There, you see it? Yes, that’s a T-rex on the sign, which is apparently yet another traffic hazard here in the Western US along with traffic cones and rattlesnakes. I have yet to spot one in my travels, I hear they are shy, and tend to only come out to feed. Some say they are more afraid of us than we are of them, although with the size difference it’s hard to say. I’d personally avoid them, too many teeth and man eating tendencies for me.
I found this sign outside of the new Natural History Museum of Utah, nestled up in the foothills of the Wasatch range of the Rocky Mountains. The museum is located right next to the Bonneville Shoreline trail, which contrary to its name doesn’t actually run along a body of water, but refers to the ancient and long gone Lake Bonneville which used to cover a good part of the state of Utah. Instead, the trail offers terrific views of the valley floor and is a favorite among trail walkers and bikers alike.
The museum itself is a must see with huge dynamic exhibits that cover the full spectrum of life on earth from the dinosaurs all the way up to modern biology. My kids love the hands on exhibits and the onsite paleontology lab where they can watch real scientists work on real dinosaur bones. I love the ease and accessibility of the different exhibits and how they flow from one to the next, bringing the visitor from the darkest recesses of prehistory all the way to the present day. That, and the dinosaur exhibit is pretty awesome.
If you plan on coming, prepare to spend several hours – there’s plenty to see and do for everyone.
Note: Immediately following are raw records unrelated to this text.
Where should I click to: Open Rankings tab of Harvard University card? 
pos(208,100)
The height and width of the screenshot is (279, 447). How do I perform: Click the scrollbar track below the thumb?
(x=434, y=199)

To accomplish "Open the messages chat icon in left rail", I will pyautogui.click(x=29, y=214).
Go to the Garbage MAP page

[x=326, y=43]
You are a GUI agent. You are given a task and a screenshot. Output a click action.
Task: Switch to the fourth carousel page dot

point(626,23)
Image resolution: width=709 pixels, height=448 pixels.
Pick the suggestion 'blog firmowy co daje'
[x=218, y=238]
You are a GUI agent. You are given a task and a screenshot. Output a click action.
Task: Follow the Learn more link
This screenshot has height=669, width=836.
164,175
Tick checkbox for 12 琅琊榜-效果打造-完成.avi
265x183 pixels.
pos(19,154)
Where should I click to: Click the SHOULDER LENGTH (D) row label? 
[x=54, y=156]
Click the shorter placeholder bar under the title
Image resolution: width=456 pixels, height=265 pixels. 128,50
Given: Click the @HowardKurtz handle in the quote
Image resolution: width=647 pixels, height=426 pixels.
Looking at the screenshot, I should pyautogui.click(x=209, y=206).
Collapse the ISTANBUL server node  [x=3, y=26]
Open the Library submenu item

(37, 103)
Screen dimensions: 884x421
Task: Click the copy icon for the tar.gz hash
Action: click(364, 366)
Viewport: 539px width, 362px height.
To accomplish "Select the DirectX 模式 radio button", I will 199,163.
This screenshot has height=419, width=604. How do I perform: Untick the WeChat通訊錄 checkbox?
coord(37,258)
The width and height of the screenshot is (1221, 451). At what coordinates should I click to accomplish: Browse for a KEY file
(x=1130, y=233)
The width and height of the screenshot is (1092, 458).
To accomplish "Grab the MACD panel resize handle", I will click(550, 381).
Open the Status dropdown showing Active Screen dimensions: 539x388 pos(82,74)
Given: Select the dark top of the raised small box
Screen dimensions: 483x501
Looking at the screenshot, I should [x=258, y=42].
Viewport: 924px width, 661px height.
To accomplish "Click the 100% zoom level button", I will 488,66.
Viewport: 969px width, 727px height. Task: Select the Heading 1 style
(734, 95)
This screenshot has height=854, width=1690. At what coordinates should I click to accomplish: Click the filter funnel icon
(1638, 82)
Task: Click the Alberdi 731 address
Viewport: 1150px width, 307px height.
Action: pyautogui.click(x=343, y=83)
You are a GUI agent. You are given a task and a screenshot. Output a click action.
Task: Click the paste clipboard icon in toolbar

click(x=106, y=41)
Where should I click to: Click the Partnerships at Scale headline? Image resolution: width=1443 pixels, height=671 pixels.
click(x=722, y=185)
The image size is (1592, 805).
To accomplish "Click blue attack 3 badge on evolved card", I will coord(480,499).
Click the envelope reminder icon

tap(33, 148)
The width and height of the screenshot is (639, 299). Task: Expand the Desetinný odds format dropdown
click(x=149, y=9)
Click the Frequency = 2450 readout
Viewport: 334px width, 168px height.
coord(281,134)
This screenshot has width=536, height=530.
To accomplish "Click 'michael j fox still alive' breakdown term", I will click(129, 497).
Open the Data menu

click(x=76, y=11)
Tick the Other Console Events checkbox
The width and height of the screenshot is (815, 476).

Just watch out for those pesky T- Rexes, they tend to take a bite out of your day!
I love it when the bureaucracy allows for a little humor. When I was a kid we lived in Roosevelt, Utah and often visited the Dinosaur Museum in Vernal. We got our T-Rex hunting licenses there. The nearby Dinosaur National Park was also a favorite place.
My father taught my brother and I how to hunt for the wily beasts. Whenever we went camping we made sure to bring an extra pillow case, a big soup ladle, a large pot lid and a flashlight. Dad called it “Snipe Hunting”. I think we are the reason dino’s are extinct. We scared ’em to death.
Your dad sounds like a great guy. I was taken snipe hunting a few times over the years, great memories.